Park Service push for centennial visitors worries environmental groups

Some environmental groups worry that a National Park Service push to increase visitors – like these tourists at Grand Canyon National Park – in its centennial year will harm parks, but Park Service officials say they are keenly aware of the need to balance conservation and tourism. (Photo by Sophia Kunthara/Cronkite News)

WASHINGTON – The National Park Service hopes to boost visits in honor of its centennial later this month, but its “Find Your Park” program has some environmental groups asking: How much is too much?

“The Park Service’s current posture seems to be that there can’t be enough visitation,” said Jeff Ruch, executive director of Public Employees for Environmental Responsibility. “We don’t think that this (overcrowding) is a peripheral issue.”

Ruch said crowds at the Grand Canyon are a particular concern, but that most parks are facing the same challenges.

“The Grand Canyon is not alone because I think the Park Service has become intoxicated with setting visitor records,” he said. “Self-celebration has blocked out room for introspection and planning.”

But officials with both the Park Service and the Grand Canyon said they are well aware of the dangers of overcrowding at parks and have taken steps to balance the need to preserve nature against the need to present nature to as many visitors as possible.

Grand Canyon officials said they have worked toward practices that can help prevent the damage Ruch is worried about, and have even established visitor limits in some areas around the Colorado River.

Kirby-Lynn Shedlowski, the park’s public affairs officer, said the focus at the Grand Canyon has been on educating visitors on how to protect the nature within the park.

She said staffers are trained to talk with visitors during orientation and in the field about how to protect the park’s resources.

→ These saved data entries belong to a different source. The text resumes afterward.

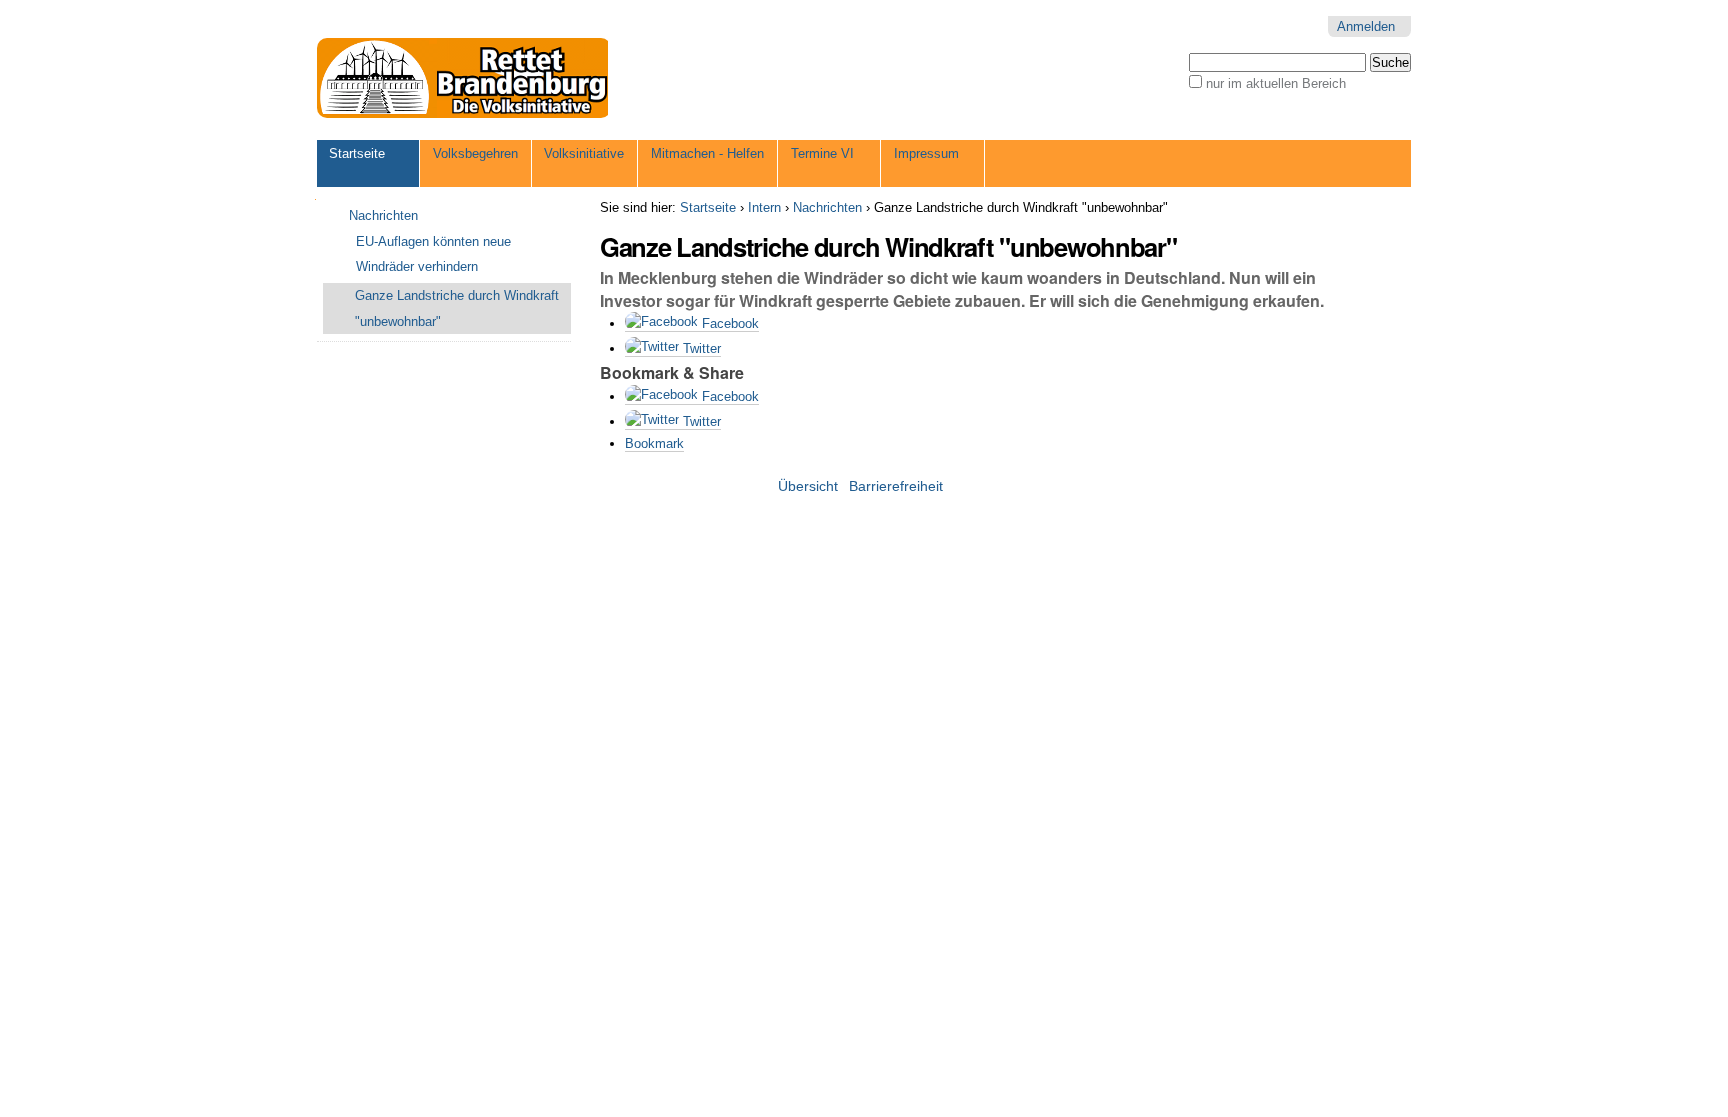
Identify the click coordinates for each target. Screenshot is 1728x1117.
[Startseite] (464, 78)
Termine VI (822, 153)
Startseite (357, 153)
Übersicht (808, 486)
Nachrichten (827, 207)
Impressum (926, 153)
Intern (764, 207)
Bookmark (654, 443)
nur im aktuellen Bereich (1276, 83)
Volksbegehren (475, 153)
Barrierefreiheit (896, 486)
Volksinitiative (584, 153)
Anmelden (1366, 26)
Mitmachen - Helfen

That includes everything from telling visitors where to find trash cans to encouraging them to report any person they see taking objects or doing anything else to harm the nature within the Grand Canyon.

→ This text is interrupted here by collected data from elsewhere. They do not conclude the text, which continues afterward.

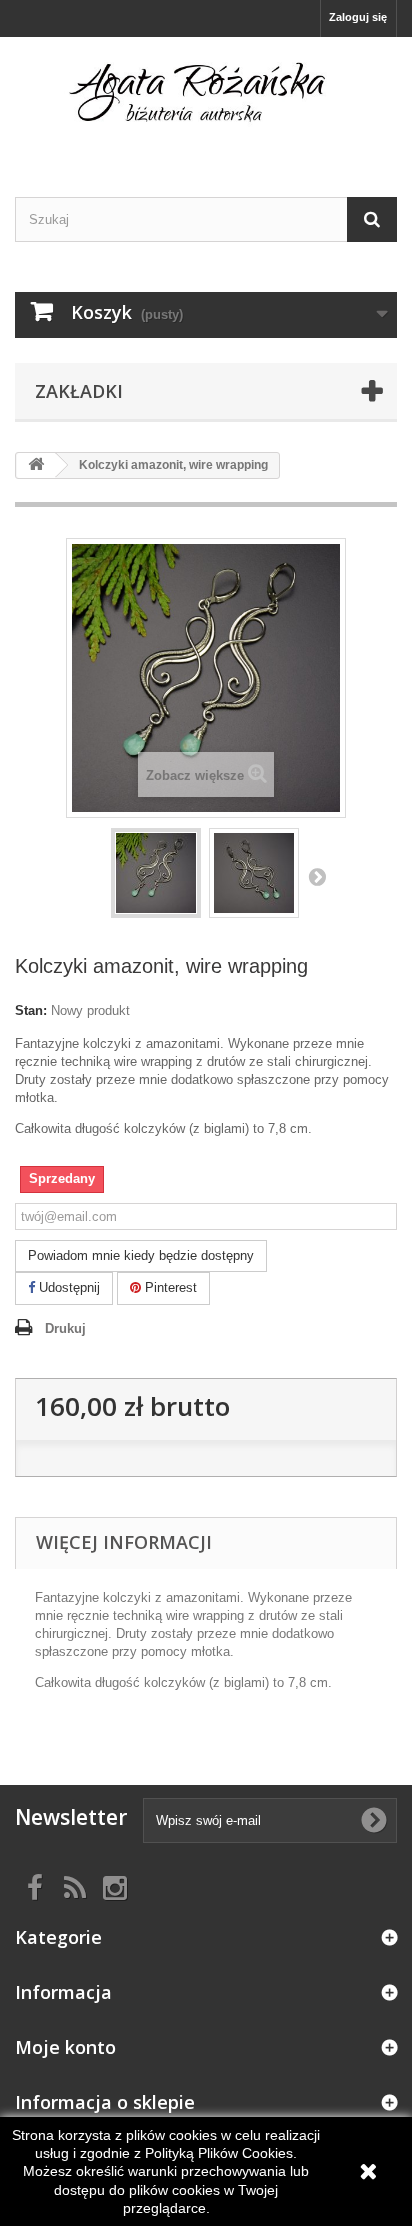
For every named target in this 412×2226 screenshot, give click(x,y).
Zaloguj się (358, 17)
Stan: (31, 1010)
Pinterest (169, 1287)
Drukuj (65, 1328)
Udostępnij (67, 1287)
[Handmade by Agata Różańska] (206, 99)
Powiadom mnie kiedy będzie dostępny (141, 1255)
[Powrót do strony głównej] (36, 465)
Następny (317, 876)
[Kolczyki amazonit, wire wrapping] (156, 873)
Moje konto (65, 2047)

“I think the thing that is really important as the Park Service enters its second century is educating people … to make sure these things are here for the next century,” Shedlowski said. “I think as long as we’re educating people and making sure that people are able to recreate, we’re achieving our mission.”

National Park Service spokesman Tom Crosson acknowledges that overcrowding can pose a threat, but it is one that has to be dealt with by individual parks, not by headquarters in Washington.

“It’s so different,” Crosson said. “There’s no one thing that the Park Service here in D.C. can tell all parks.”

He said that 500 people “would overwhelm the Liberty Bell, but that’s a drop in the bucket for the Grand Canyon.”

Shedlowski said that park officials are trying to “make little changes in how we’ve done things” to accommodate more visitors, like moving trashcans to busy areas and opening employee express lanes in parking lots to the public during high-traffic times.

She said they are also trying to encourage people to use shuttle buses from other locations to avoid congestion in parking lots, and to provide people with real-time parking updates to plan their visits.

While the park has planned ahead for more visitors this year, Shedlowski said crowding hasn’t really been a problem. With a total of 1.2 million acres in the park – not all of it developed for visitors – the roughly 5.5 million visitors in 2015 did not have much of an impact, she said.

But Ruch isn’t convinced. He said that long wait times at certain park attractions and increased ground compaction are particular concerns for popular parks like the Grand Canyon as the Park Service approaches its 100th birthday Aug. 25.

Crosson said that the Park Service and its individual parks are working to strike that balance between encouraging visits and protecting resources.

“It’s a fine line: We want people to go and visit,” Crosson said. “We’re advocates for people going out and experiencing these places and learning from these spaces, but we also have a responsibility to protect these spaces.”